[Data shown start]

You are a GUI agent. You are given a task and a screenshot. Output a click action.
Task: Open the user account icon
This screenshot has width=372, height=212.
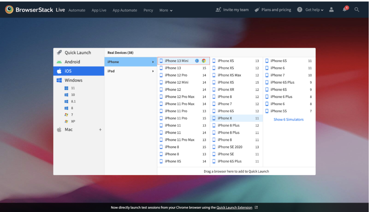tap(331, 10)
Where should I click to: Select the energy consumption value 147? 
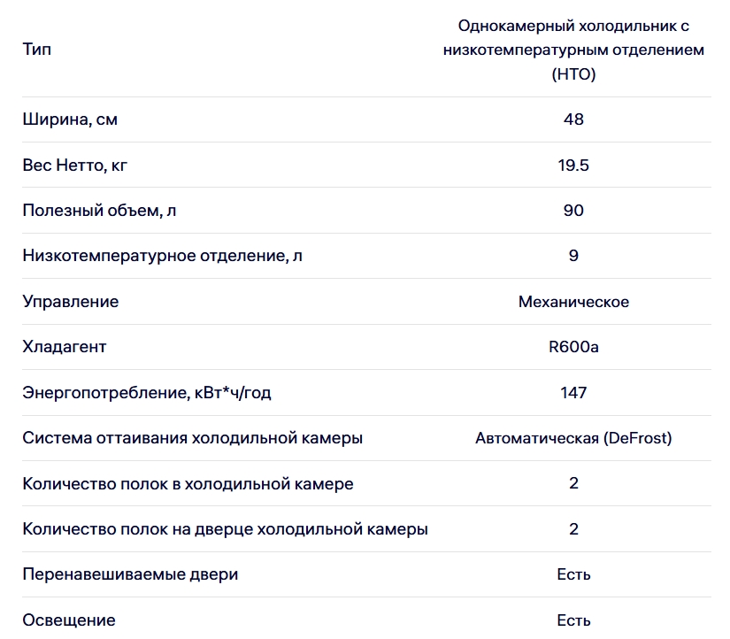(x=573, y=393)
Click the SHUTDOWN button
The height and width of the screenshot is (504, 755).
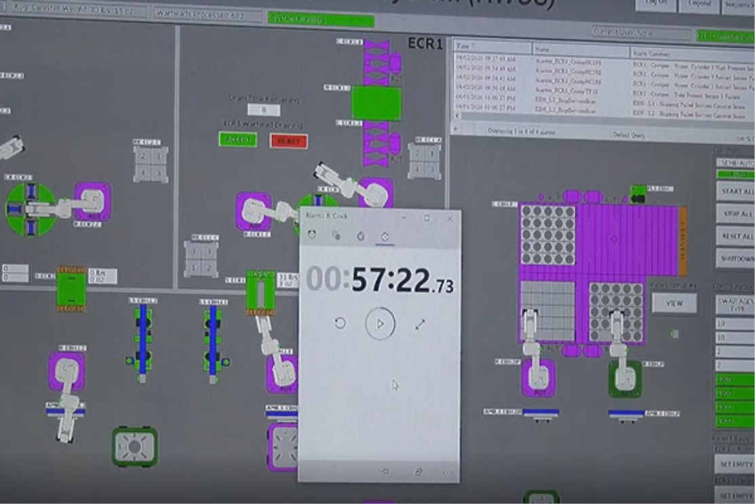tap(735, 259)
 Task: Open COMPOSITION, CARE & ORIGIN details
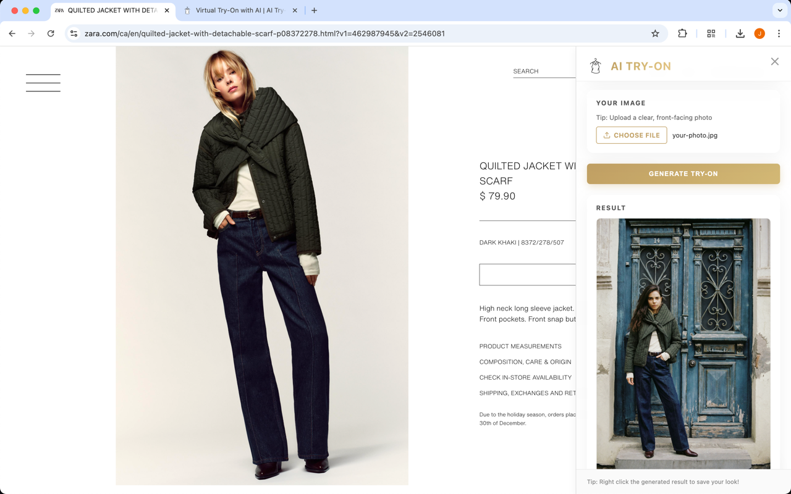(x=525, y=362)
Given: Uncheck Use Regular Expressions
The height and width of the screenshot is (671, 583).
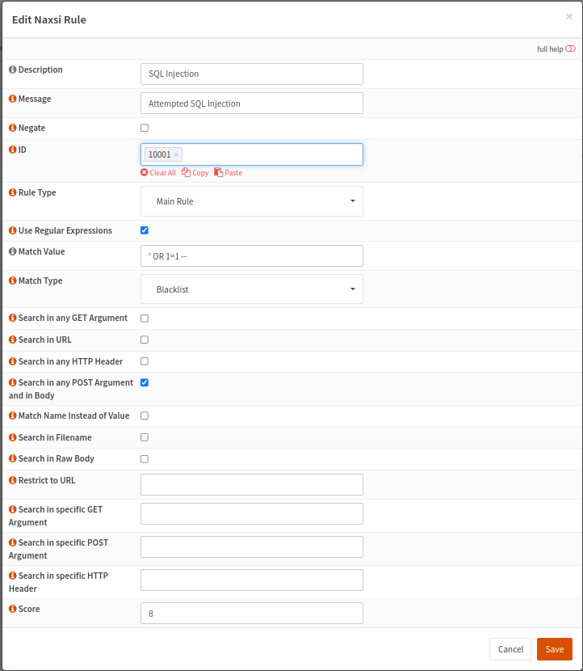Looking at the screenshot, I should 144,230.
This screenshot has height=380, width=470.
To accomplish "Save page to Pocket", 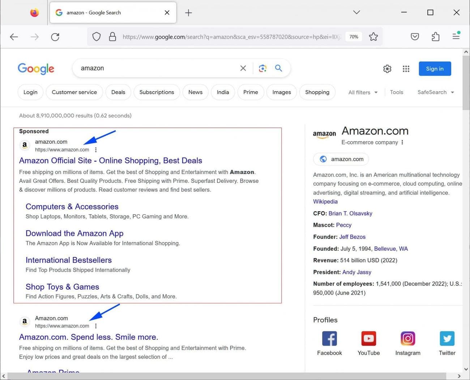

[Data shown end]

Goal - Can you reproduce all of the items above word for word, leaving the pictures out?

Written answer -
You are a GUI agent. You are given a task and a screenshot. Output a click action.
Task: Open the user account icon
This screenshot has width=372, height=212.
tap(331, 10)
Where should I click to: Select the energy consumption value 147? 
(x=573, y=393)
Click the SHUTDOWN button
The height and width of the screenshot is (504, 755).
tap(735, 259)
 Task: Open COMPOSITION, CARE & ORIGIN details
(x=525, y=362)
Given: Uncheck Use Regular Expressions
The height and width of the screenshot is (671, 583).
Looking at the screenshot, I should 144,230.
This screenshot has height=380, width=470.
To accomplish "Save page to Pocket", 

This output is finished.